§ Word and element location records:
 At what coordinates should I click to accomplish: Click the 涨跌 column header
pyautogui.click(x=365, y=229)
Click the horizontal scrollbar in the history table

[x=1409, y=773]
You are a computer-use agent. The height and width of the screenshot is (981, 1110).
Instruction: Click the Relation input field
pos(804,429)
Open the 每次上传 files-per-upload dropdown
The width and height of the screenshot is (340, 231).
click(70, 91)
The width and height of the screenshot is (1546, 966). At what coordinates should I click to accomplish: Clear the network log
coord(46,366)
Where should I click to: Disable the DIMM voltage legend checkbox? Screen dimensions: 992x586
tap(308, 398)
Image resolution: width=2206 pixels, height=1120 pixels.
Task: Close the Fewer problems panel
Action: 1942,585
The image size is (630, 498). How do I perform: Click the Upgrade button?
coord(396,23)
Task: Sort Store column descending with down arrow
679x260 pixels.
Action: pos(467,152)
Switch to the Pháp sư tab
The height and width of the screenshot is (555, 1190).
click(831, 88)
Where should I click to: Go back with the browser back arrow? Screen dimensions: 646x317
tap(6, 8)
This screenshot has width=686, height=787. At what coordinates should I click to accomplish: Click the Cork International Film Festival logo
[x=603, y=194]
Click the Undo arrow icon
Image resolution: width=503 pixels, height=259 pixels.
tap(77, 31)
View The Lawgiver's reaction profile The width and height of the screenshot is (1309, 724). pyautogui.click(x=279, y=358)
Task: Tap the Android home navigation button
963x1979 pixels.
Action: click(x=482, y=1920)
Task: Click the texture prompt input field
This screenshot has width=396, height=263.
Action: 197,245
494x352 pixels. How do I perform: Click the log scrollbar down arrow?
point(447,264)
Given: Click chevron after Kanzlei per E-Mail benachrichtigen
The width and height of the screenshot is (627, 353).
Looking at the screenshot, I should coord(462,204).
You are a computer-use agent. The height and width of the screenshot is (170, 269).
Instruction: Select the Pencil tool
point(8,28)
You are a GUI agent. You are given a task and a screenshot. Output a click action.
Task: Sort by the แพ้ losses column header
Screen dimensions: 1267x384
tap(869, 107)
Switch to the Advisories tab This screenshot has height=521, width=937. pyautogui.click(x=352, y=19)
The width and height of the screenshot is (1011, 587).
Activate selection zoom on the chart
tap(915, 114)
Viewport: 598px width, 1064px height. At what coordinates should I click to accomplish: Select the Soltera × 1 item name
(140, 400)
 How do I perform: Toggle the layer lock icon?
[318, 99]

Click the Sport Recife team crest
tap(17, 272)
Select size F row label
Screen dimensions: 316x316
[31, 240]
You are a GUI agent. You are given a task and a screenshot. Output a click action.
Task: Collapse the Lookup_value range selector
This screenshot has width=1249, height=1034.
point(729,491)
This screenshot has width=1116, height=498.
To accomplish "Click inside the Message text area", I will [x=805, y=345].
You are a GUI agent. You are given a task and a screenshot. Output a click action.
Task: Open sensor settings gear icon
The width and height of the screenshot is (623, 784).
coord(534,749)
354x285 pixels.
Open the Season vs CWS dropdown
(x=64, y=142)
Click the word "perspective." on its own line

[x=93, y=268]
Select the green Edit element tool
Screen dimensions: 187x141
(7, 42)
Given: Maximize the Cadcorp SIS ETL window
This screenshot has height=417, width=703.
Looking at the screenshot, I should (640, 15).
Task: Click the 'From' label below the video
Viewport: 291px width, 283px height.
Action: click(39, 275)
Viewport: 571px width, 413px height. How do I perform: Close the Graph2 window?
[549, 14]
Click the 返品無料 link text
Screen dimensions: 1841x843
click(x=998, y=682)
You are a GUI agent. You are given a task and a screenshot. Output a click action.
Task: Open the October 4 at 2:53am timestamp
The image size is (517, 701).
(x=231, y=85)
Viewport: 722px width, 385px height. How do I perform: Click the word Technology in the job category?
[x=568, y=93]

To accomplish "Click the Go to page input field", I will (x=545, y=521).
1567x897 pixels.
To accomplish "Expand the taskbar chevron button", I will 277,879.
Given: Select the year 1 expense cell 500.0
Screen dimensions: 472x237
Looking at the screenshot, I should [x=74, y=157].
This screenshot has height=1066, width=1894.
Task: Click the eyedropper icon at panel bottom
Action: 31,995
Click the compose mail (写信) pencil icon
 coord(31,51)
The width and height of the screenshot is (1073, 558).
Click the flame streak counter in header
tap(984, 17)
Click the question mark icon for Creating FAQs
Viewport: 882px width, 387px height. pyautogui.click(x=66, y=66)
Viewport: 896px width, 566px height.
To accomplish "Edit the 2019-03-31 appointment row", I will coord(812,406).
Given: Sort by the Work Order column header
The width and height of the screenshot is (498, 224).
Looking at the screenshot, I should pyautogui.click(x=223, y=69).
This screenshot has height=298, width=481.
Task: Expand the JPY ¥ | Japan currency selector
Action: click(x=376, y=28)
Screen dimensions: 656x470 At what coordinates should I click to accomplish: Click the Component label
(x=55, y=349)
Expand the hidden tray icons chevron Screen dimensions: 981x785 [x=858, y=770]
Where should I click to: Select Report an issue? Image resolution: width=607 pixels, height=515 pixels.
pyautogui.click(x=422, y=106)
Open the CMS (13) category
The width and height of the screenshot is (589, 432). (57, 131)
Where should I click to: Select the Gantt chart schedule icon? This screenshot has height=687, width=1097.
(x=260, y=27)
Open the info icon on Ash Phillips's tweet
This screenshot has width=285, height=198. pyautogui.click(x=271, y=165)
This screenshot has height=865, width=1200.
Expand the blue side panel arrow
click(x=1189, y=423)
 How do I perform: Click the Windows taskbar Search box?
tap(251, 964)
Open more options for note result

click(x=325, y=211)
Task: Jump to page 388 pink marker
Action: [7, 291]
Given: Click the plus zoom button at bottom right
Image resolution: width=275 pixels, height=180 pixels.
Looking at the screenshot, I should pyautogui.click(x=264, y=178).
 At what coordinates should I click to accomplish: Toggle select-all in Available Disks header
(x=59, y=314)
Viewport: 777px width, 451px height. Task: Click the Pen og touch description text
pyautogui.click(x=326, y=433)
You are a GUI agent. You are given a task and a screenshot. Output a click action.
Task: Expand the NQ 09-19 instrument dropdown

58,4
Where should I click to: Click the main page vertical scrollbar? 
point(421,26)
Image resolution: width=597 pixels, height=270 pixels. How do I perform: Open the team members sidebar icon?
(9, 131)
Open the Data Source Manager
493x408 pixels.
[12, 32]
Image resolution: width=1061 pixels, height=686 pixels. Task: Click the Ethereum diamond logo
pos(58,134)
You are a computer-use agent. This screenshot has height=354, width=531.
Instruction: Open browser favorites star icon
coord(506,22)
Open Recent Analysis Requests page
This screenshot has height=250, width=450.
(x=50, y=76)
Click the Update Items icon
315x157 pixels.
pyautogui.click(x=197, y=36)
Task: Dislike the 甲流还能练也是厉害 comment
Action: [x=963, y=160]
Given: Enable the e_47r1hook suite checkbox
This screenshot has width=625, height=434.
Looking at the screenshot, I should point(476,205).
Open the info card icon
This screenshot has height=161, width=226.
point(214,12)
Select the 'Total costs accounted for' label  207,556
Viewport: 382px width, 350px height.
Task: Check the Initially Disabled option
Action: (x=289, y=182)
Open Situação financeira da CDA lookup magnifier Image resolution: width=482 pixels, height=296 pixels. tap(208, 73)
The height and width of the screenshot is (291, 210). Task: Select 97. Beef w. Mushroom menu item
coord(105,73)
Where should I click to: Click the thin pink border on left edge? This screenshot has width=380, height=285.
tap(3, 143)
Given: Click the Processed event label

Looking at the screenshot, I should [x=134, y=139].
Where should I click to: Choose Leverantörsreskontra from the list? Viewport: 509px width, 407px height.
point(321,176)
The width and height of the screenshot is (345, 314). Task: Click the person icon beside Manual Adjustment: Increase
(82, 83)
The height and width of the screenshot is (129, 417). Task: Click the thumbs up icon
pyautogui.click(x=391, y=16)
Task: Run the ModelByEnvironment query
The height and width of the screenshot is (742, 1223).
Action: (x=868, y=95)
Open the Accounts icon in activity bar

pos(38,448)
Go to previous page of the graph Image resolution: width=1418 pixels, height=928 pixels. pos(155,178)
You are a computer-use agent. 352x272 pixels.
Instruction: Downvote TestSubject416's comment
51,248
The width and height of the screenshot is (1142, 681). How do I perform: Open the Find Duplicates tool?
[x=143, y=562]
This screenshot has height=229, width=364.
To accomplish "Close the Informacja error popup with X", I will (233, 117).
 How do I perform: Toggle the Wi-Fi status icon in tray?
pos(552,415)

§ GIVEN REQUEST: Count the lines in the rows above that contain the string "team", matching case exactly, and reply with the number only.

§ ANSWER TO THIS TASK: 2